I just picked up a copy of Kenneth Baum’s The Mental Edge. Baum is a premier sports performance consultant. He has worked with Olympic and professional athletes. His book is all about maximizing your athletic performance, but I think it has a lot to say about teaching and learning. Early in the book, Baum outlines "10 Perception Stretchers" that have a direct application in the classroom.
Of course there is more to Baum’s book than the "10 Perception Stretchers" outlined above. I strongly recommend reading The Mental Edge, because it complements the latest in brain research and learning theory in a reader friendly way.
- “A loss becomes a gain if you change how you trained.” So, if your students aren’t doing well on assessments, examine your approach and make the appropriate modifications. Teach your students to do the same. Have them examine their deficiencies as a means to lean about themselves and modify their learning.
- “If you do what you’ve always done, you’ll get what you’ve always gotten.” I have heard this one a million times, but Baum is right. When we resist change we are refusing to admit that there is a path to improvement. However, being able to change and adapt is critical to increasing our performance and the performance of our students. This means taking risks and trying new approaches in the classroom. In essence we all need to become educational explorers. The added benefit in teaching this way is that it gets us outside the monotony loop. Each day we are energized. This approach to teaching fights off burnout and the desire to phone it in. Of course we should encourage our students to discover new ways of doing things too. If you’ve ever watched a kid play a video game, then you know that kids are natural explorers. We need to harness this curiosity in our classrooms.
- “The imagination is more powerful than the will.” This is all about visualization. Teaching ourselves and our students to visualize an experience before they actually encounter it. Walk them through visualization exercises. I used this type of preparation when preparing kids for numerous assessments. I even had students compare their actual experiences to the visualized ones. An added benefit is that visualization strategies go a long way toward preparing students for stressful situations like testing.
- “The mind gets in the way.” The student who knew it all, but didn’t execute on the high stakes exam is an example of the mind getting in the way of optimal performance. Remember that brain research indicates that students who perform well on high stakes tests have more efficient brain activity than those who don’t perform well. Doubt is a killer distracter for our students. It feeds anxiety and impedes focus.

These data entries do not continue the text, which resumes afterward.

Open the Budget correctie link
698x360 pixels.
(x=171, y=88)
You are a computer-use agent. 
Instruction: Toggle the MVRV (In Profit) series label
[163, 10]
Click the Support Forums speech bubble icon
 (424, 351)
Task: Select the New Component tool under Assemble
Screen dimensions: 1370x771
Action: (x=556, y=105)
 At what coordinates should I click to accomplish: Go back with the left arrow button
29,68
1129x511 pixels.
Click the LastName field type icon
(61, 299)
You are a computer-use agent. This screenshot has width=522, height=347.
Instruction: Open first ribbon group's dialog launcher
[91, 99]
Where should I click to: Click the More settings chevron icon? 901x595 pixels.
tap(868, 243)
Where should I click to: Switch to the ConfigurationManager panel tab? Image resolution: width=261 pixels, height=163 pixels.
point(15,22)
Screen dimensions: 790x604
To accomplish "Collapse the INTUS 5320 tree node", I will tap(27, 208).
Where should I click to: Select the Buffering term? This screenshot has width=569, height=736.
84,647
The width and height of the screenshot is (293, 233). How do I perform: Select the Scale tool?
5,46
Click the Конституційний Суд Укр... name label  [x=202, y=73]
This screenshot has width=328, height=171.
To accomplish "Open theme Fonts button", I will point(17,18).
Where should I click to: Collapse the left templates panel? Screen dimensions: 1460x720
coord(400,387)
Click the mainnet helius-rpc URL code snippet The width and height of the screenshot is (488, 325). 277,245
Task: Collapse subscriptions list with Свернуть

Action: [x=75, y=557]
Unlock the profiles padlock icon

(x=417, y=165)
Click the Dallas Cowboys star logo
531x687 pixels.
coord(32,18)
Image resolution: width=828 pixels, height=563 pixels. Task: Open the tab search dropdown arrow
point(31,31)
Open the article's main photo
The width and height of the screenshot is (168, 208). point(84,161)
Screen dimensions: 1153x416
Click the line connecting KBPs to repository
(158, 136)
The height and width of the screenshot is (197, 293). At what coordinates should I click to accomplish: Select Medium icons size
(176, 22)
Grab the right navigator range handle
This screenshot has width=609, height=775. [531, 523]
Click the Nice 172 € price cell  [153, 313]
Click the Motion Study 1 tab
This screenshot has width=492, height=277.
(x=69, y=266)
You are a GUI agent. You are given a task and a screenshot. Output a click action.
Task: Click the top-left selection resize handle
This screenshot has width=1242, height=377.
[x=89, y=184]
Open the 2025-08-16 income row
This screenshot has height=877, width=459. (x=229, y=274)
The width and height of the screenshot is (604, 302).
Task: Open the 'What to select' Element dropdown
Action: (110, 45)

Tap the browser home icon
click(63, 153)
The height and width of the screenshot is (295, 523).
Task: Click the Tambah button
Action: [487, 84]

Unfortunately, when it comes to performance it appears to be all about focus.
- “Limitations are temporary.” Teach kids that there are no limits to what their minds can do. When students understand that they can always forge new neuropathways, then they are more open to learning. Feelings of intellectual inferiority are replaced with feelings of hope. In essence, teaching kids that limitations are temporary teaches them to be resilient. That’s why it is important that students have a basic understanding of the brain. It is time to create a nation of little neuroscientists.
- “Anyone can improve.” That’s right even the best can get better. Despite being the best in the world, Tiger Woods still works on his game. We can always improve our teaching and learning if we are willing to work on the weak points. This is an inspiring lesson for students. A taste of improvement goes a long way toward sustaining increased academic achievement.
- “Events have no meaning except what you give them.” This is all about mindset and flow. We create meaning. Our perception of things is the reality we live. Therefore, education should not be a zero-sum game, but a continuous improvement game. Think about the meanings we attach to things and how that frames our experience. Think about how kids perceive our classrooms. Perception makes us negative or positive people. We can help students manage their perception of learning by helping them framing it as positive, neurobic experiences.
- “Getting better is more important than winning.” I remember telling my baseball team that the real accomplishment will be when we play the “perfect game”. We never did, but it gave us a focus beyond zero-sum thinking. The same holds true in the classroom. The key is to persuade the students that improvement is better than “winning”. After all who improved more the student who comes in knowing everything and cruises to an “A” or the student who struggles overtime and improves to an “A”?
- “Practice like you play.” If we want students to perform well on high stakes assessments then it makes sense to give them plenty practice that mirrors the big day. This is essential if we want to break students of self-defeating test-taking behaviors like answering the questions in numeric order. The “practice like you play” mantra holds true for performance assessments too. All too often students are required to give oral reports in school with out as much as a mini-lesson in public speaking. The solution is to scaffold the oral report with mini-lessons that introduce public speaking and require students to practice public speaking with critique. One method of scaffolding is to have students talk to the duck. It is time to put the meat in the “learn by doing” approach to education.
- “The more you expect from a situation, the more you will achieve.” Yes, Baum is all about internalizing high expectations. Remember, it is one thing for us to have high expectations for our students; it is quite another thing for students to have high expectations for themselves.